But if it doesn't, I hope the guards and staff at Club Ed give him the worst 21 days of his life, and I hope it gets publicized throughout the CF.

No sympathy.


----------



## Haggis (6 Aug 2007)

ArmyVern said:
			
		

> This man should NOT be in uniform any longer.



I don't think he is.  I'm on leave right now, but according to a piece I read at work last week, this oxygen thief is already released and working in Ottawa.


----------



## geo (6 Aug 2007)

If he is released, the papertrail hasn't caught up.


----------



## George Wallace (6 Aug 2007)

Haggis said:
			
		

> .......... this oxygen thief is already released and working in Ottawa.



Do you know how scary that statement can be.  I have seen many cases where people have lost elections, or even been removed from a Government position while under a cloud of suspicion, and then been given a position in 'government' at a higher pay scale.  Definitely scary and a hint as to why we are in such a mess.

The defeated Liberal Member of Parliament for Renfrew/Nippissing was one such case.  Lost his seat, and then became a member of the PMO's office.  (During the Liberal's reign.)


----------



## RHFC_piper (6 Aug 2007)

George Wallace said:
			
		

> Do you know how scary that statement can be.  I have seen many cases where people have lost elections, or even been removed from a Government position while under a cloud of suspicion, and then been given a position in 'government' at a higher pay scale.  Definitely scary and a hint as to why we are in such a mess.



Well... if politics are in his future, I can think of at least one politician who would harbour him... *cough* Taliban Jack *cough*  >


Either way, I hope, if he is working, he's doing something which won't affect peoples lives.


----------



## the 48th regulator (6 Aug 2007)

Man this would have made for a great laugh, if it appeared on mash though!

I am itching to say good on him, but that would not look professional.

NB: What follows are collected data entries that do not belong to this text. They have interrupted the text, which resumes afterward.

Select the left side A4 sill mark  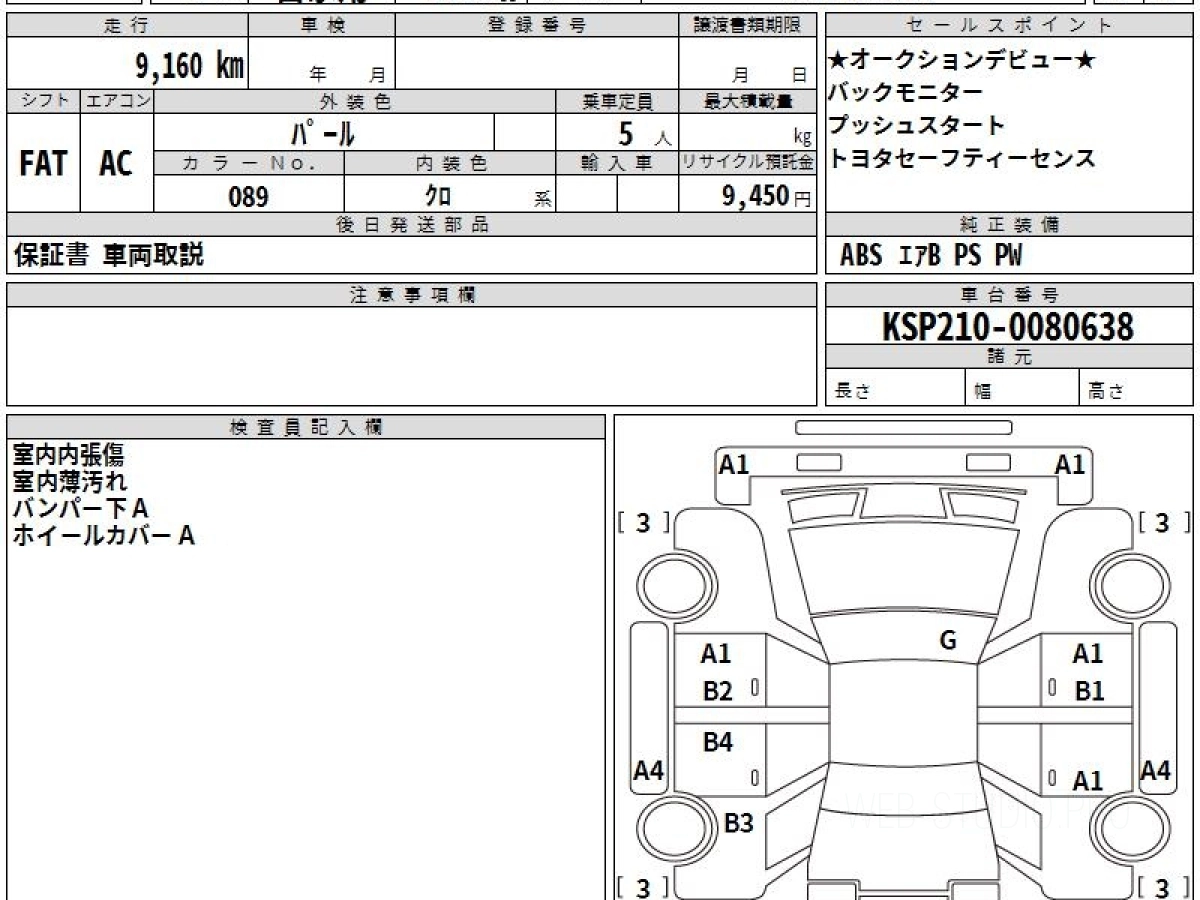click(650, 771)
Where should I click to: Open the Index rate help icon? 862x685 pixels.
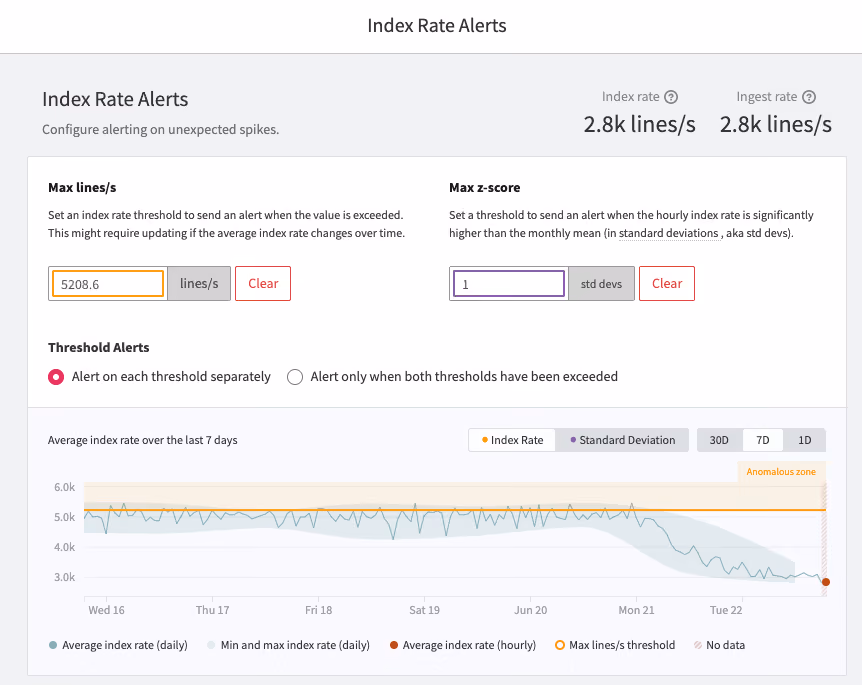click(671, 97)
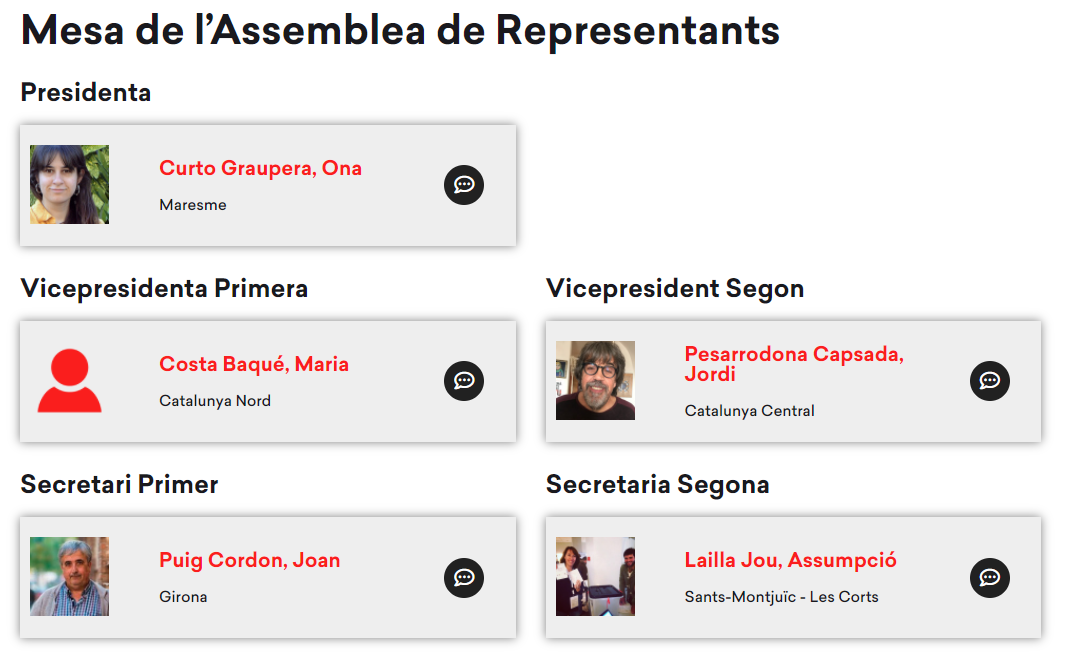Open Lailla Jou, Assumpció profile link

790,560
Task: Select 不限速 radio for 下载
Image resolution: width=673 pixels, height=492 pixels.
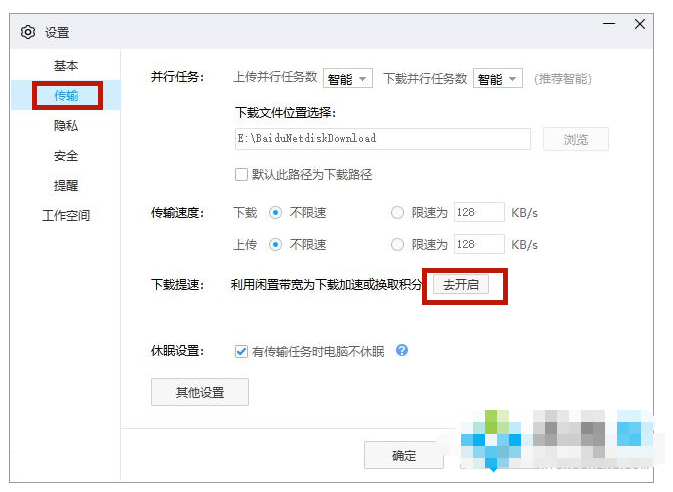Action: tap(275, 213)
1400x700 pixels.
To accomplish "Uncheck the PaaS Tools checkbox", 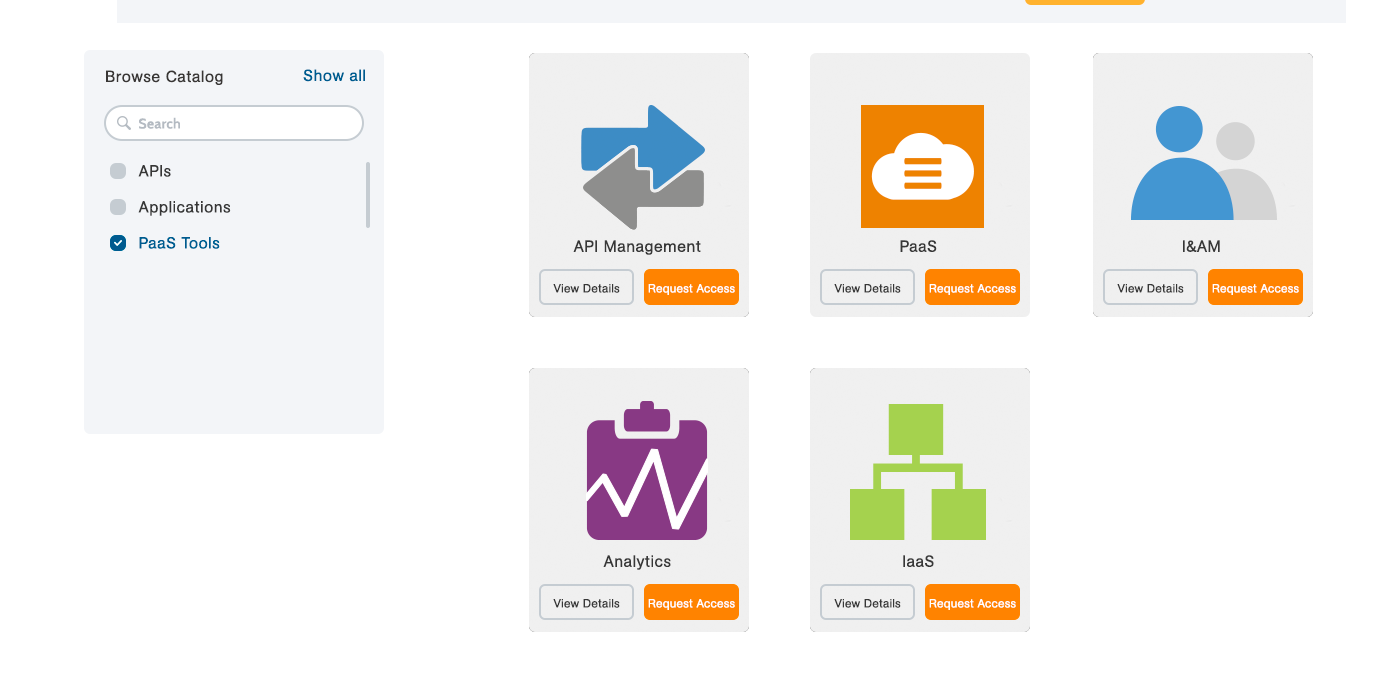I will [x=118, y=243].
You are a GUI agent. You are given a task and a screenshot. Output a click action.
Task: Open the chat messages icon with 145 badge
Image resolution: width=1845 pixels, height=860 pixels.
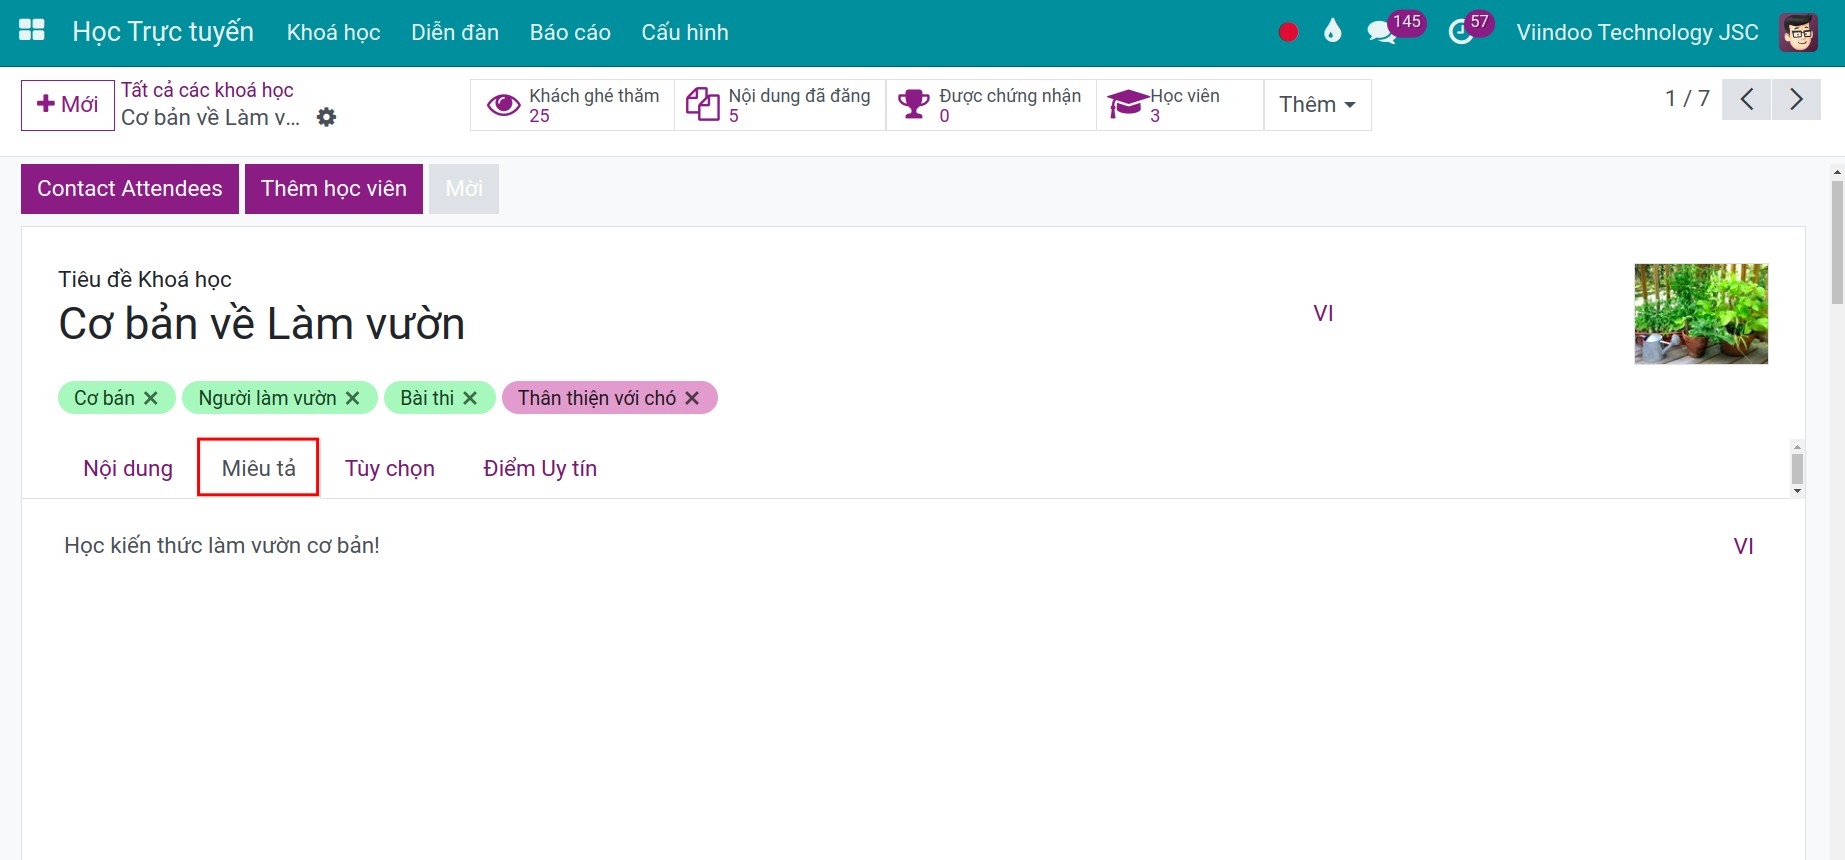pos(1381,32)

_hehehe, wake me up when the fire fight is over...just reach me the handset to the radio, and if you see the cot a rocking don't come a knockin'!_

dileas

tess


----------



## Haggis (6 Aug 2007)

George Wallace said:
			
		

> Do you know how scary that statement can be.  I have seen many cases where people have lost elections, or even been removed from a Government position while under a cloud of suspicion, and then been given a position in 'government' at a higher pay scale.  Definitely scary and a hint as to why we are in such a mess.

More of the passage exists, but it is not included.